A range of ROS and RNS were generated by the plasma and transferred to the liquid phase via microbubbles to remove lignin in miscanthus solutions. The duty cycle of the power source was identified as a key operating parameter that controlled the plasma temperature and thereby the composition of the cocktail of reactive species generated by the plasma. Two operating regimes were identified for the empty reactor. The low duty cycles (∼10%) were found to favor O₃ production while the high duty cycles (∼45%) promoted production of reactive nitrogen species. A maximum ozone concentration of 426 ppm was recorded for the 10% duty cycle after 15 min of operation. However, addition of liquid to the reactor and consequent cooling of the plasma module allowed high duty cycles to be used with a greater generation rate of O₃ and ^•OH radicals compared to operation at low duty cycles. Spectral analysis confirmed emission of UVC from the plasma that would participate in producing hydroxyl radicals at the gas‐liquid interface via photochemical reactions.

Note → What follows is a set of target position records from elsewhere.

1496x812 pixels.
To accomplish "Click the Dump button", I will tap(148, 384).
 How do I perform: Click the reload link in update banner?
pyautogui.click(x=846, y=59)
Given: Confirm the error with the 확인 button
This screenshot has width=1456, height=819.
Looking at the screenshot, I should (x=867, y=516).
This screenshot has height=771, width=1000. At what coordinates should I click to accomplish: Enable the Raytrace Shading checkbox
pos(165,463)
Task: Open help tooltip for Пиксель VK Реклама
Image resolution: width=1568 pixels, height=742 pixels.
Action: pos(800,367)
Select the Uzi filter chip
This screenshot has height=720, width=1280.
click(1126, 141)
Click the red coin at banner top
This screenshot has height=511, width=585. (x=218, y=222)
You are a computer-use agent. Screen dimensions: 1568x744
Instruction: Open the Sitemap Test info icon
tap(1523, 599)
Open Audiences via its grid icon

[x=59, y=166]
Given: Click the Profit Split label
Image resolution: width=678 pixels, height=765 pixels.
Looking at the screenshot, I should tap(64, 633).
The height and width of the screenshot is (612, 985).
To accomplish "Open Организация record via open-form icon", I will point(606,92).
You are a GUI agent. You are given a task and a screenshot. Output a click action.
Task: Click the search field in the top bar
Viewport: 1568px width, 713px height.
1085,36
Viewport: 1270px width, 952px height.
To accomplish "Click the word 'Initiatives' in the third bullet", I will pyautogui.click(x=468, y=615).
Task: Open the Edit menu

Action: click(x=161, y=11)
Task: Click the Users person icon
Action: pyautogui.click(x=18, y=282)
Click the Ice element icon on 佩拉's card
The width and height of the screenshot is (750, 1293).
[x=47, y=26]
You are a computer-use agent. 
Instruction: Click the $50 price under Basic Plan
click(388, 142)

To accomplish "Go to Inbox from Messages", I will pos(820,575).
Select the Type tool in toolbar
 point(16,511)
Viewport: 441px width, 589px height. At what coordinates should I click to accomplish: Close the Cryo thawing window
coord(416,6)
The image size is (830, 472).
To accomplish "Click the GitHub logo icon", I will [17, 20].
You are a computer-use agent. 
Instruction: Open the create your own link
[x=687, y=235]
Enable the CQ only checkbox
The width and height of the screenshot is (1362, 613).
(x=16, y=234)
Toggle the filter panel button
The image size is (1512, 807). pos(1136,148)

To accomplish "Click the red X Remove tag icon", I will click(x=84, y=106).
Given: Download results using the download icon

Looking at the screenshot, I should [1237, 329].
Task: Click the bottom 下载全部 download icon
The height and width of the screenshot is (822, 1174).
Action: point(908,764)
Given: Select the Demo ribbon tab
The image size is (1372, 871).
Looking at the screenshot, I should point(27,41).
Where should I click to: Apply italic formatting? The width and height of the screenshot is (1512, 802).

The effectiveness of the plasma microbubble treatment was assessed by measuring acid soluble lignin released after pretreatment and sugars released after enzymatic hydrolysis. Low miscanthus concentrations of ∼5% (w/w) were pretreated more effectively than highly concentrated solutions as mixing intensity decreases with biomass loading. Increasing the pretreatment time increased the acid soluble lignin released; with slow release from 0 to 2 h followed by an accelerated release from 2 to 4 h. The acid soluble lignin released after a 4 h treatment was 0.65% (w/w) demonstrating the effectiveness of this approach. Sugars released posthydrolysis varied between 18% and 26% with a rapid release within the first 0.5 h followed by a plateau. Accelerated pretreatment observed toward the end of a 4 h pretreatment indicates the requirement for longer pretreatment times or more intensified treatments. Based on the outcomes of this study, a further investigation is recommended with the following modifications to achieve the full potential of this plasma‐microbubble approach. (1) Improved cooling of the plasma to avoid a drop‐in ozone generation (2) Further size reduction of miscanthus to improve mass transfer and mixing (3) Neutralization and washing of miscanthus immediately after pretreatment to avoid sugar degradation due to reactive species in plasma activated water (4) longer pretreatment runs to identify the optimum pretreatment time and maximum potential of this approach.